Reputation: 919
I'm working with Census (CTPP) data, and the GEOID field is a long string that contains lots of geographic information. The format of this string changes for various Census tables, but they provide a code lookup. Here are a sample GEOID and format 'code'. (The parts I can already parse have been removed. This is the part of the GEOID I can't parse.)
geoid <- "0202000000126"
format <- "ssccczzzzzzzz"
This means that the first two characters ("02"
) signify the state (Alaska), the next three ("020"
) are the county, and the remaining characters are the zone.
I have a table of these geoid/format pairs, and the format can be different for each row.
df <- data.frame(
geoid = c(
"0224230",
"0202000000126"
),
format = c(
"ssppppp",
"ssccczzzzzzzz"
)
)
# A tibble: 2 x 2
geoid format
<chr> <chr>
1 0224230 ssppppp
2 0202000000126 ssccczzzzzzzz
What I'd like to do is break up the geoid
column into columns for each geography like so:
# A tibble: 2 x 6
geoid format s p c z
<chr> <chr> <chr> <chr> <chr> <chr>
1 0224230 ssppppp 02 24230 NA NA
2 0202000000126 ssccczzzzzzzz 02 NA 020 00000126
I've looked at several approaches. extract()
from stringr
looked promising. I'm also pretty sure I'll need a custom function that I mapply(?)/map over my data frame.
Upvotes: 2
Views: 195
Reputation: 67778
A base
alternative:
geo_codes <- c("s", "c", "p", "z")
# get starting position and lengths of consecutive characters in 'format'
g <- gregexpr("(.)\\1+", df$format)
# use the result above to extract corresponding substrings from 'geoid'
geo <- regmatches(df$geoid, g)
# select first element in each run of 'format' and split
# used to name substrings from above
fmt <- strsplit(gsub("(.)\\1+", "\\1", df$format), "")

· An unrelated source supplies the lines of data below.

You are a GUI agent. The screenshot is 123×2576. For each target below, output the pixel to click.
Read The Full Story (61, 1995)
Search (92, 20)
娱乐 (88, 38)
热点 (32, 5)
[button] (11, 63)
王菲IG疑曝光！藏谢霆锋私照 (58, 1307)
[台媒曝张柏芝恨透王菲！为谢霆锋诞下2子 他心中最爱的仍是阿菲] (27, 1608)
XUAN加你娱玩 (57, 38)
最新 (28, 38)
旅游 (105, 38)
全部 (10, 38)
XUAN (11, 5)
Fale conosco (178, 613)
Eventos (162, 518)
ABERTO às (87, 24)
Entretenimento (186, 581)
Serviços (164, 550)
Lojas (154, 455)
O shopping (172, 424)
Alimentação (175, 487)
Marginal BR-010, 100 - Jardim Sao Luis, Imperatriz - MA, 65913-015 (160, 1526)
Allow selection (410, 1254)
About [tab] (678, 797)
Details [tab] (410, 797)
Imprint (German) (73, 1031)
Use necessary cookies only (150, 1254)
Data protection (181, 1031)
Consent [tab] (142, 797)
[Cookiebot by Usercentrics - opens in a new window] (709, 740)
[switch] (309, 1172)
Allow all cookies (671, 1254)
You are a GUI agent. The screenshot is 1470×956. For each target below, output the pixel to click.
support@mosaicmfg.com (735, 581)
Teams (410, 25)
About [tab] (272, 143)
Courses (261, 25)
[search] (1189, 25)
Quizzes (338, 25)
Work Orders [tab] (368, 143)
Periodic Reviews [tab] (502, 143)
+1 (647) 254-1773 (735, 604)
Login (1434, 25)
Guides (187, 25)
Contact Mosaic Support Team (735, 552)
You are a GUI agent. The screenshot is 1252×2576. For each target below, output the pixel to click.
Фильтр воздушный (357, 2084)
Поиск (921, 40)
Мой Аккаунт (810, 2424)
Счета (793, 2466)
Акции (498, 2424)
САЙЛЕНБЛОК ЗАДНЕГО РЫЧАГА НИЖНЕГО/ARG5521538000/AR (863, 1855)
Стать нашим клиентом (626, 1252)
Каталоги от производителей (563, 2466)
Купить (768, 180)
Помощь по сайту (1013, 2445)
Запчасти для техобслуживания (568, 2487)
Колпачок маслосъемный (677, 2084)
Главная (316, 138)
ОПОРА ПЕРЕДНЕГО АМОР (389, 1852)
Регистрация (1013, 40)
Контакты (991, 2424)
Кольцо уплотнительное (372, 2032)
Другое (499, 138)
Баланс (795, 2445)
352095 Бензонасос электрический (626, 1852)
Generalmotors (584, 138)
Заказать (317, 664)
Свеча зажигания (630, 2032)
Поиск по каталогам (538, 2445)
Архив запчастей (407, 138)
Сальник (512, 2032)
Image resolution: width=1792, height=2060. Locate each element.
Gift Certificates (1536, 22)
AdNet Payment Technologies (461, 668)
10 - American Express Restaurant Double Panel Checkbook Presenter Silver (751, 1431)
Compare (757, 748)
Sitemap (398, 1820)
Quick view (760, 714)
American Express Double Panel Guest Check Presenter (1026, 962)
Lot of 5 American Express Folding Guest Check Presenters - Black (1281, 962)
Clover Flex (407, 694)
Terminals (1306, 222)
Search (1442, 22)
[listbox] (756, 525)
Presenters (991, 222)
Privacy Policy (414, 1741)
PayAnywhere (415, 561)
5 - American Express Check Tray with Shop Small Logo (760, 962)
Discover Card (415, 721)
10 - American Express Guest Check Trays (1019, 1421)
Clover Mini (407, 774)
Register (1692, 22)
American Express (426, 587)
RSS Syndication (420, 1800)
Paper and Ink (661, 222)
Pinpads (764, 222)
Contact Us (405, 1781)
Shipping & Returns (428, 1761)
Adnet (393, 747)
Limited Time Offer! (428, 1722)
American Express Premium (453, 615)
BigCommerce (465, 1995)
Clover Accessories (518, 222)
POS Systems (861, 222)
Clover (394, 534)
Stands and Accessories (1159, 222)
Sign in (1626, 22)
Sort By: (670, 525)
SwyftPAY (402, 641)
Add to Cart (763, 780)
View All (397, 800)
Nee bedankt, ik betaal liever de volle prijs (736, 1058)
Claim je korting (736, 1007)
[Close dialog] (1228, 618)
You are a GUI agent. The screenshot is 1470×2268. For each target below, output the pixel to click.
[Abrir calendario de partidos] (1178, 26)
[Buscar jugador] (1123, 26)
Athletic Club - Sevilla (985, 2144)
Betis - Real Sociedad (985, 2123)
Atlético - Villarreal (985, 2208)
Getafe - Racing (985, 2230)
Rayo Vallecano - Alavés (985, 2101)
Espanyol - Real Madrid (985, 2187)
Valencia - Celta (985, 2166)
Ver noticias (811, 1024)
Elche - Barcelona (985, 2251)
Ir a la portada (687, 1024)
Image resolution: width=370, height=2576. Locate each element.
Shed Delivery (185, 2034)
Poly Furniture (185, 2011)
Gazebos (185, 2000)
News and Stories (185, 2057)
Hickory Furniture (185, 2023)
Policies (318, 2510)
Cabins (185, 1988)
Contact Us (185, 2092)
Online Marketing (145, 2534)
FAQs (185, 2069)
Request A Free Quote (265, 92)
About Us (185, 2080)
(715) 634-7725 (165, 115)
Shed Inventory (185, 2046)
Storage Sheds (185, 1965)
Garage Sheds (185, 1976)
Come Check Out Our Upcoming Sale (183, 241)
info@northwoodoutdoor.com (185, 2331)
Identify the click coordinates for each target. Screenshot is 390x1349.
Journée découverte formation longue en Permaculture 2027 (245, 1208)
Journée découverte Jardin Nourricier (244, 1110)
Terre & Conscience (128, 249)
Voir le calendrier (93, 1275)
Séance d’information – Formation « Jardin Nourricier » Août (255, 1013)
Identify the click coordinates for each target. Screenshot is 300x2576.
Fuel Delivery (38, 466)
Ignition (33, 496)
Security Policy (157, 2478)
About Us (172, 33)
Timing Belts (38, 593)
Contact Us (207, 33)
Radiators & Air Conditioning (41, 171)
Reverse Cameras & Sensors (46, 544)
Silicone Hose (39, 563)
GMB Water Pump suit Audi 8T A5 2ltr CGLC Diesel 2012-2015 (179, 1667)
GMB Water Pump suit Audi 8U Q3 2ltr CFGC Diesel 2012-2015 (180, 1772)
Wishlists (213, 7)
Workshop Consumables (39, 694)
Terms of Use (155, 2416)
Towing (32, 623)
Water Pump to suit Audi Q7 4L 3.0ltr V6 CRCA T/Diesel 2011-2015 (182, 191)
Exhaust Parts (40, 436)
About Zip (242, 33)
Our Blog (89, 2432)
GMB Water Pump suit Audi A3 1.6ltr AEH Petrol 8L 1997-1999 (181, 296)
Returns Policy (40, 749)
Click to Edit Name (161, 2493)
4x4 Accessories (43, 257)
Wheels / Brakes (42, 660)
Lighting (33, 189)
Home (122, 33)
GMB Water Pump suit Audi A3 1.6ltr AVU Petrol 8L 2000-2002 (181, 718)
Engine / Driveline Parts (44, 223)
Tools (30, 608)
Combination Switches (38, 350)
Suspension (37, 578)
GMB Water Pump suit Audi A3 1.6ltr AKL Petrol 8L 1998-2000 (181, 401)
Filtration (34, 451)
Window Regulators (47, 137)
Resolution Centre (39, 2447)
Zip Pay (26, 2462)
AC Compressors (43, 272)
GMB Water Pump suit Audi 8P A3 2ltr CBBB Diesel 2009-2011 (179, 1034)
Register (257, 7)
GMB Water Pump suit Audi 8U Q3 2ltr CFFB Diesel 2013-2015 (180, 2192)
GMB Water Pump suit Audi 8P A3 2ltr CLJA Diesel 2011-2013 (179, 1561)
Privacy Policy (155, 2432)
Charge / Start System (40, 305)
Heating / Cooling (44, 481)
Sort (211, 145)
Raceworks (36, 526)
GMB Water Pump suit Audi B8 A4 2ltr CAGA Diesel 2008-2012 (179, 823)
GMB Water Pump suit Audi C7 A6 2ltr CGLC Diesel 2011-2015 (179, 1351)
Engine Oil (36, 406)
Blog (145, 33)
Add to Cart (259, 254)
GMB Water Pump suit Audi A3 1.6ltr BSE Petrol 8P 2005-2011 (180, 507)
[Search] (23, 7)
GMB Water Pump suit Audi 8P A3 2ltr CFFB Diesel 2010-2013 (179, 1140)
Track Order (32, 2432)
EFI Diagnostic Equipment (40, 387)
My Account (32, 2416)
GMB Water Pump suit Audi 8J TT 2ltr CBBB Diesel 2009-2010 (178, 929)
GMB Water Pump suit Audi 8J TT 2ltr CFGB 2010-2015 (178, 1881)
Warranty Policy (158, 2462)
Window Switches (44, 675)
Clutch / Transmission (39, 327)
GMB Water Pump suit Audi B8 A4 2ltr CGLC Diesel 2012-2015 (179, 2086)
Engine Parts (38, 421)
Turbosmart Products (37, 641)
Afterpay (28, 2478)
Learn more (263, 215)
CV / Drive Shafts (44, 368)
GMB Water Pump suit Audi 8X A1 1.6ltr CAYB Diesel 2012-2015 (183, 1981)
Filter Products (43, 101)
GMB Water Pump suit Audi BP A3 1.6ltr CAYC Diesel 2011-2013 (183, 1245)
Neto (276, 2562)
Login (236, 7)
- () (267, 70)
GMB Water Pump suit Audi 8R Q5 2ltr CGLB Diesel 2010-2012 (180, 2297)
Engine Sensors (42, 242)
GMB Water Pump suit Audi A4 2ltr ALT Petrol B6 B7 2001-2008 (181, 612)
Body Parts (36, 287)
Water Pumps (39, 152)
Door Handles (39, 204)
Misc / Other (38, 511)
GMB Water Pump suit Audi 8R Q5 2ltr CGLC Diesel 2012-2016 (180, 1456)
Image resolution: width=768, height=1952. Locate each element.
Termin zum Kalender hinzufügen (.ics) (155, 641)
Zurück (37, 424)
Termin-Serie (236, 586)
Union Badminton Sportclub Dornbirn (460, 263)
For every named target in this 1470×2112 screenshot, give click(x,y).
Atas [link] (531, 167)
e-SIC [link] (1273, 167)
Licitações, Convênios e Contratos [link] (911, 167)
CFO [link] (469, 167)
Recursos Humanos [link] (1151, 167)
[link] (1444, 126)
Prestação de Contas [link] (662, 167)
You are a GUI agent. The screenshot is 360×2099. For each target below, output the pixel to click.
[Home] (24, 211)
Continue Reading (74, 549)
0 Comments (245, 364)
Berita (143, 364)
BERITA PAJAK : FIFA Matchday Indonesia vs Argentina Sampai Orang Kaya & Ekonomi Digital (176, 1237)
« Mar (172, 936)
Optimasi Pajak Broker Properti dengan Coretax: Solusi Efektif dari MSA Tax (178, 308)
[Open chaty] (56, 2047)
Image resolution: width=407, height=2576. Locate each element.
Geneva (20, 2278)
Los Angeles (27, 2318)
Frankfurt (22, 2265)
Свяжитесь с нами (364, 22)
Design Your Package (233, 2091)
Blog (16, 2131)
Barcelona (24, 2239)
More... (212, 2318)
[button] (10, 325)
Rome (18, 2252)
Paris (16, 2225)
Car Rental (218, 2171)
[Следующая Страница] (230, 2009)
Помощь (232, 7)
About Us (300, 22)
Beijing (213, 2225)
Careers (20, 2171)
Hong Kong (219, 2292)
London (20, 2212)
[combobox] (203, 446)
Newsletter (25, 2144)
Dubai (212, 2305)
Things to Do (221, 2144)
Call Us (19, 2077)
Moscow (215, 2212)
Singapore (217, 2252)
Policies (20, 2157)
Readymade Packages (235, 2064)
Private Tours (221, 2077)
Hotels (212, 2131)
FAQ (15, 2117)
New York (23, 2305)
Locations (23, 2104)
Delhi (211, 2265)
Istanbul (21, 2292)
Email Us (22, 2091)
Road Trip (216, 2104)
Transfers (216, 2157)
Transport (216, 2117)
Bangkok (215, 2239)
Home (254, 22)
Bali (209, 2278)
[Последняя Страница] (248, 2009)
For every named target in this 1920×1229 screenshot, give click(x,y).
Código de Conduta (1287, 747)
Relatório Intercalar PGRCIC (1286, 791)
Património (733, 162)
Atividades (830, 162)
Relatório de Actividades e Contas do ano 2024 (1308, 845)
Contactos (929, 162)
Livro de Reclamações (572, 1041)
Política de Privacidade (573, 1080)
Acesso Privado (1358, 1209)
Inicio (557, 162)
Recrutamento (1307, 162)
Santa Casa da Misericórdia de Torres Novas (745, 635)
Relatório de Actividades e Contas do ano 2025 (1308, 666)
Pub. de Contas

# for each element in 'geo' and 'fmt',
# 1. create a named vector
# 2. index the vector with 'geo_codes'
# 3. set names of the full length vector
t(mapply(function(geo, fmt){
setNames(setNames(geo, fmt)[geo_codes], geo_codes)},
geo, fmt))
# s c p z
# [1,] "02" NA "24230" NA
# [2,] "02" "020" NA "00000126"
Another alternative,
geo <- strsplit(df$geoid, "")
fmt <- strsplit(df$format, "")
t(mapply(function(geo, fmt) unlist(lapply(split(geo, factor(fmt, levels = geo_codes)), function(x){
if(length(x)) paste(x, collapse = "") else NA})), geo, fmt))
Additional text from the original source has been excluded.